_Task prompt_
Every line below that contains the word "will" must be copied.

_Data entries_
^^^^^^^^

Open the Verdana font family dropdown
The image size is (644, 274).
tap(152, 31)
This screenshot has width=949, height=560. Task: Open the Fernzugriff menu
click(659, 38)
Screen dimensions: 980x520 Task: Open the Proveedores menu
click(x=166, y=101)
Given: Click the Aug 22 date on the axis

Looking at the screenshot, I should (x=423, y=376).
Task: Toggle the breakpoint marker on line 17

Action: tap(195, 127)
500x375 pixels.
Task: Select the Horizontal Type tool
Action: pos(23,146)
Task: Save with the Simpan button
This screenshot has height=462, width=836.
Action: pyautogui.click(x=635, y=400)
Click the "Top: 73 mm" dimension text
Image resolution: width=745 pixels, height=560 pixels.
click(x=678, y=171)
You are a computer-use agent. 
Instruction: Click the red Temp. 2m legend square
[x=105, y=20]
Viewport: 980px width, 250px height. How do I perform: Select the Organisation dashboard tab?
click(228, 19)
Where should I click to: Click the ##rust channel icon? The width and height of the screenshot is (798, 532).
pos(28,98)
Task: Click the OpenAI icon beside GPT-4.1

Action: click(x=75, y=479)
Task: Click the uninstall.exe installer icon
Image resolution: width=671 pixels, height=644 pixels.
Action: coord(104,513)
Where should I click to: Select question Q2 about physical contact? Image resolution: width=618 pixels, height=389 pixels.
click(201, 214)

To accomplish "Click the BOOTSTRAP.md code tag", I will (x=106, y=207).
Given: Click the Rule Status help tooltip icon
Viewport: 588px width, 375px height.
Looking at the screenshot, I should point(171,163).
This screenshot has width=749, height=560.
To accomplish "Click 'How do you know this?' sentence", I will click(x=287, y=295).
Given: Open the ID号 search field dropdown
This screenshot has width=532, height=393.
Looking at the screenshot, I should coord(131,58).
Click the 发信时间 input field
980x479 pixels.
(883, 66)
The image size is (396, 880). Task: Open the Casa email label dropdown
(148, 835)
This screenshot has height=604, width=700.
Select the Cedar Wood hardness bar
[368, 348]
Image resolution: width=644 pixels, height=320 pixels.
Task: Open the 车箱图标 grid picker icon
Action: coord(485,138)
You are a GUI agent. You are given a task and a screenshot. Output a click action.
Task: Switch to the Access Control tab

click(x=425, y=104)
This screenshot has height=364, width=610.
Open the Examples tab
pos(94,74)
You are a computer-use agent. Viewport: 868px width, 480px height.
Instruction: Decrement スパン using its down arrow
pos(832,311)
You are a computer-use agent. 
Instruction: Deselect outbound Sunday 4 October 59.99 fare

^^^^^^^^

_Answer to the problem_
To accomplish "Click the BOOTSTRAP.md code tag", I will (x=106, y=207).
To accomplish "Click 'How do you know this?' sentence", I will click(x=287, y=295).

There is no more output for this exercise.